Friday, July 11, 2008

Snippets

* In the park yesterday, there were some old guys feeding the animals. It was strange to see birds and squirrels together "begging".

* Before cars, life was a lot of walking punctuated by sitting. Now, it's the opposite - lots of sitting punctuated by walking.

* On July 10th it was chilly outside. It can be cold anytime here.

* Someone approached me for a cigarette. They had mistaken my tootsie roll stick sticking out of my mouth for a cigarette. I grinned as I said, "Sorry, I don't smoke."

* Habit and addiction are just shades of the same color. They can be good or bad.

* If you get everything you want, you'll invent new things to want. It's the "wanting" that is flawed.

* One of the slogans of the quitters is "Don't buy, don't bum, don't ashtray drive." I have to admit that in the past, I've done all those things when quitting.

* I've got a hard job today. I have to tell the girl that I offered the apartment to that we're giving it to someone else. Strictly business decision. (He's ready to move in sooner, has money, will sign for one year.) She will learn that she has to have money to put down when she decides to lease an apartment. (She won't have any til next Tuesday.) Still, the guilt monster is eating at my insides.
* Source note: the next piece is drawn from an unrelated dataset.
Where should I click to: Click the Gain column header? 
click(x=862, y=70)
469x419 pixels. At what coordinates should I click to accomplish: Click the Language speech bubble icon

I keep thinking about her shrieking, "I'm so happy!" when I offered the apartment to her on Tuesday, sigh.

29 comments:

Birdie said...

If you can't stop wanting physical things, then there is an emotional need that remains unfulfilled. Satisfy that need, and the wanting disappears. (Sounds so simple, doesn't it.)

"Sorry, I don't smoke." YESSSSSS! Hang in there!

Anonymous said...

The girl won't understand your logic. I'd tell, "her sorry I'm Gay and the guy is so cute, you understand don't you?" I'm sure she will be less combative.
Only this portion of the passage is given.